20 In practice, the regulation of forest activity creates much tension and dispute as groups with different interests compete for access. Earlier research by Omohundro and Roy (1997) indicated that the general population feared that the forests were being destroyed like the fish of the sea, whereas professional foresters and loggers were more optimistic that recent (mid-1990s) policy changes would provide adequate protection of this key resource. The public and operators of tourist businesses especially opposed clear-cutting, a practice generally defended by foresters. Almost a decade later, we now examine the sources of contention at a time when restructuring within forestry has advanced even further.

SOURCES OF CONTENTION

Domestic Cutting

21 Domestic cutting refers to the practice of numerous Newfoundlanders who cut wood for personal use, mostly fuel. This used to be unhindered on Crown land, but now requires a provincial government licence for up to 35 cubic metres in specific areas at a fee of $21. In practice it is quite easy to evade local enforcement officers, making this one area of activity where effective resistance to unpopular rules is within the power of local people. Indeed, neither formal rules nor informal practices have resolved the conflicts over access to wood.

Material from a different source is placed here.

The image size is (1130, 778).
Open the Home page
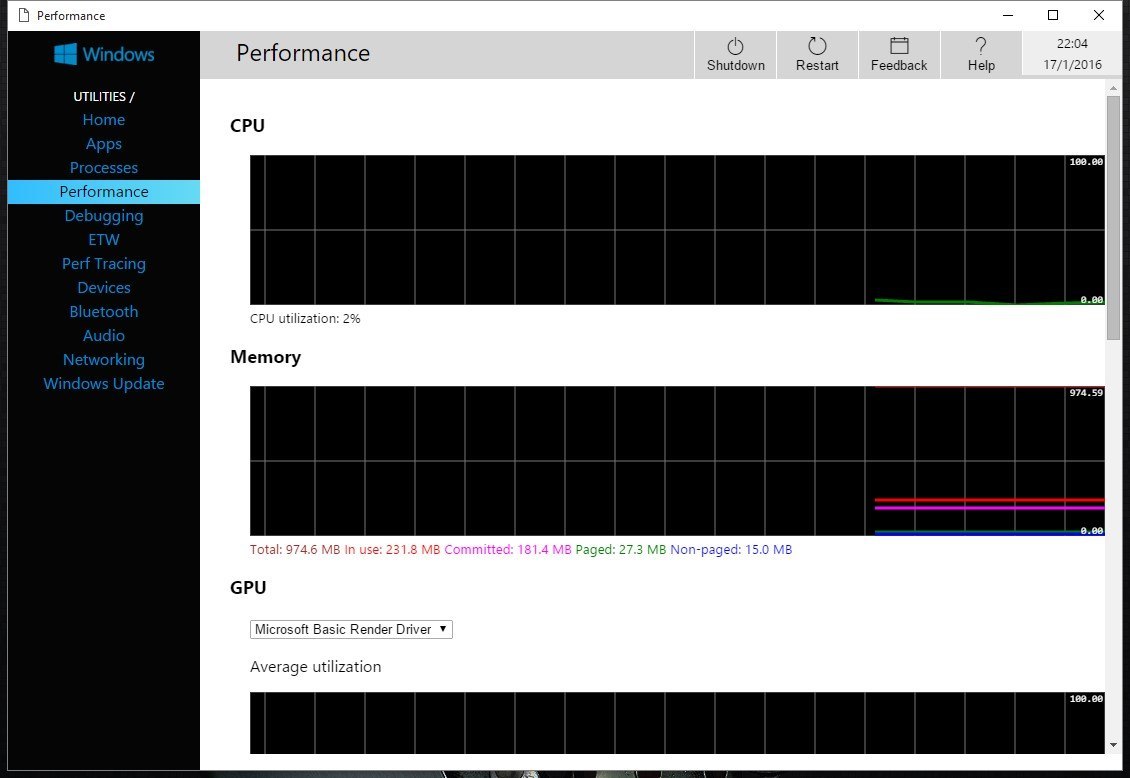[x=103, y=119]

22 The amount of evasion of the fee or of the cutting limit is unknown, but there is ample evidence of tension between commercial and domestic users of the forest. As one public official put it, this issue creates "lots of pressure." Many residents believe they should have free access to the forests as they did before the enclosure of the commons into Crown land and many, probably a majority of households, rely on local wood for at least part of their energy needs.6 Certainly, this was the case in 1988, when a survey of 254 peninsula households found that 63.9 percent of married men cut wood for household use. Moreover, a network of informal exchange included more households as 17.6 percent of male respondents reported cutting wood for other households (Felt et al. 1995). In these cases, no monetary payment was expected.

23 Generally, domestic cutters prefer birch for firewood, which can give rise to tension. One commercial producer noted that he has "a lot of trouble" with domestic cutters, who take "all the best hardwoods after the pulpwood has been removed." This person did not object to them taking the twisted trees and felt that informal discussions in his area had improved the situation. Another informant, who also argued that government should help educate people about the problem and how to resolve it, made a similar point. Commercial producers generally appreciated that taking wood for fuel was legitimate. One suggested he would haul 1,000 metres of suitable wood to the roadside in return for an agreement that domestic cutters would not take any trees destined for saw logs. However, another contractor was despondent about the situation because he estimated domestic cutters took 25 percent of all wood.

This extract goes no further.